- Listed records:
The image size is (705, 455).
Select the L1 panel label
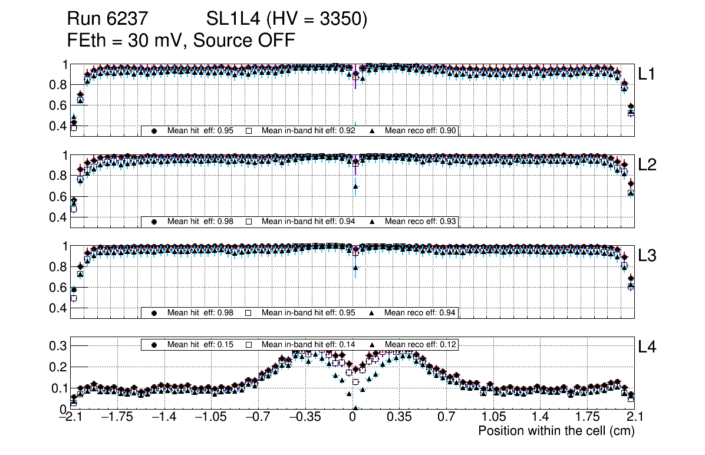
---
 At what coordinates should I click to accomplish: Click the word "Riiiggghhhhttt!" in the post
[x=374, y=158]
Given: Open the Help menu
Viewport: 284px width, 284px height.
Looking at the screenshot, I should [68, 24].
* * *
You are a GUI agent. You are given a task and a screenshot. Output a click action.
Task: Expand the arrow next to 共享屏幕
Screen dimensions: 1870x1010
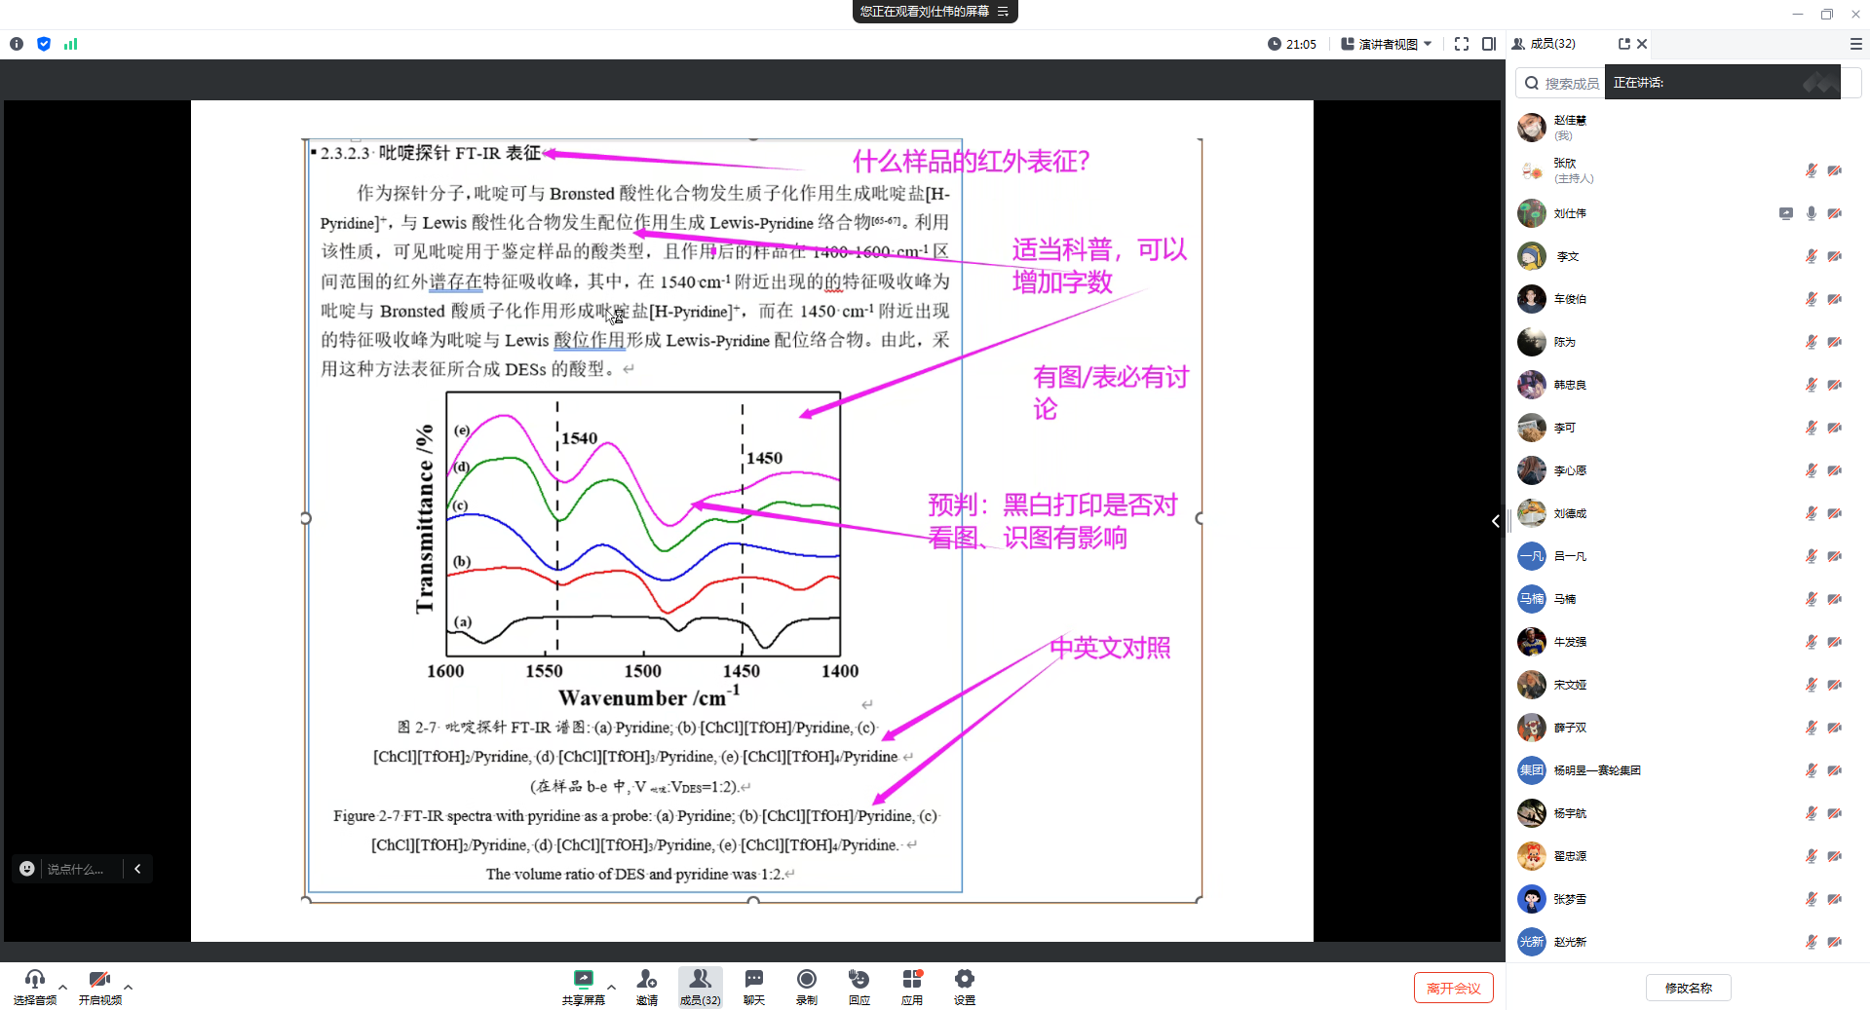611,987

- Work instruction: Among the records above, extract exactly the lines from the line with "The image size is (705, 455)." to the line with "Select the L1 panel label", both lines included, and leave out the rest.

- Result of the task:
The image size is (705, 455).
Select the L1 panel label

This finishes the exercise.